Generally crowdsourcing doesn't feature in industrial marketing because getting consumers to innovate would take the raison d'etre away from the product development labs and thus threaten their jobs.
Who gets it?
* Walkers, BMW, Netflix, Toyota, Lego, P&G, Dell, Starbucks, Best Buy, Mountain Dew, Threadless, Zara, Jones Soda, RYZ Wear, FatMuffin, Goosegrade, Unigo, Kideko, VW, Bon Bon Kakku
Who doesn't?
* Everyone else
Key points about Crowdsourcing
* Crowdsourcing can develop legs of its own and grow into a new brand - such as My Starbucks, Best Buy Blue Label, My Jones (Soda) (also here), Mountain Dew's Dewmocracy or Dell Ideastorm. (source)
* Crowdsourcing helps build consumer trust as consumers are more familiar with the products and are in close contact with brand values.
* Crowdsourcing is not only an effective product development tool but can be a highly efficient marketing channel. Walkers drew 800,000 entries in its "Do us a flavour" crowdsourced campaign (source).
* Crowdsourcing doesn't just have to be with consumers. Toyota have been working with their value network for some time under their Kaizen strategy. Employees are a valuable insight into your customer habits. BMW's Virtual Innovation Agency now works with engineers, innovators and entrepreneurs claiming to generate 4,000 ideas a week.

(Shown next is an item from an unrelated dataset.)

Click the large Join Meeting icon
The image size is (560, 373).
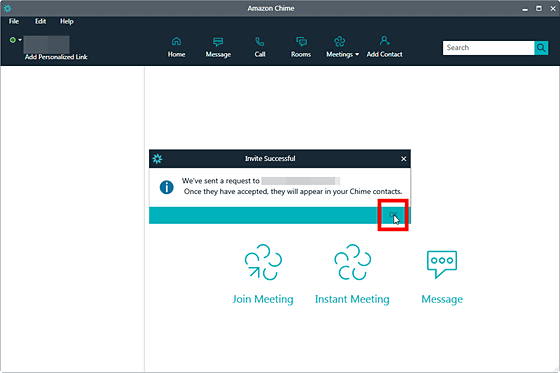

As one pundit notes, the key reason for Zara becoming the largest clothing retailer in the world is the insight that salespeople provide about shifting fashion demand
* Crowdsourcing can be specific to a line of area of business - for example "how can we improve our customer recommendations?". Netflix asked this question with a prize $1 million. Endemol (Bigbrother) are engaged in a similar tactic soliciting new show ideas.
* You can also incentivize consumers by providing a sales kickback. Lego Factory is currently offerin designers a cut of the sales on their crowdsourced product lines.

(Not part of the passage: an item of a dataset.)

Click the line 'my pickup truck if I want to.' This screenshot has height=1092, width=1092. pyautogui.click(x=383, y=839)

* Technology companies can draw from valuable insights and a ready-to-go market beachhead of "early adopters" to plug into. Nokia, for example, is currently seeking passionate customers to take an “active role in the development and testing that will help shape Nokia’s next generation of products and services”. Check out their betalabs blog
* Talking about crowdsourcing in your organization is merely rhetoric without fundamental changes to the company, its measurements and the role of marcomms. Customer dialogue needs to be at the heart of decision making as opposed to a useful adjunct to policy.
* Crowdsourcing can happen on different levels - from simple insights to giving the consumer full control. Tapping into the make-it-yourself trend, London-based SomeRightsReserved offers a range of downloadable blueprints for objects that consumers can build, adapt and personalise.
* Clothing and FMCG are particular popular categories. See also RYZ Wear, FatMuffin. Although it can also apply to other areas not often associated with consumer involvement in product development - eg Home Decor (Bon Bon Kakku/Kideko) and marketing colleges (Unigo).
* Crowdsourcing can also be a core part of consumer engagement in content. Goosegrade is a new service that allows blog readers to suggest edits to blogs.
* The first steps into crowdsourcing are neither expensive or daunting. You can for example, simply hang out where your customers hang out (such as using Facebook for crowdsourcing). Kraft tapped into an online community to define and launch its successful South Beach Diet product line without an excessive marketing budget.
* Beware, however, that this is not the holy grail for all market research and there are natural limits to what crowdsourcing can achieve.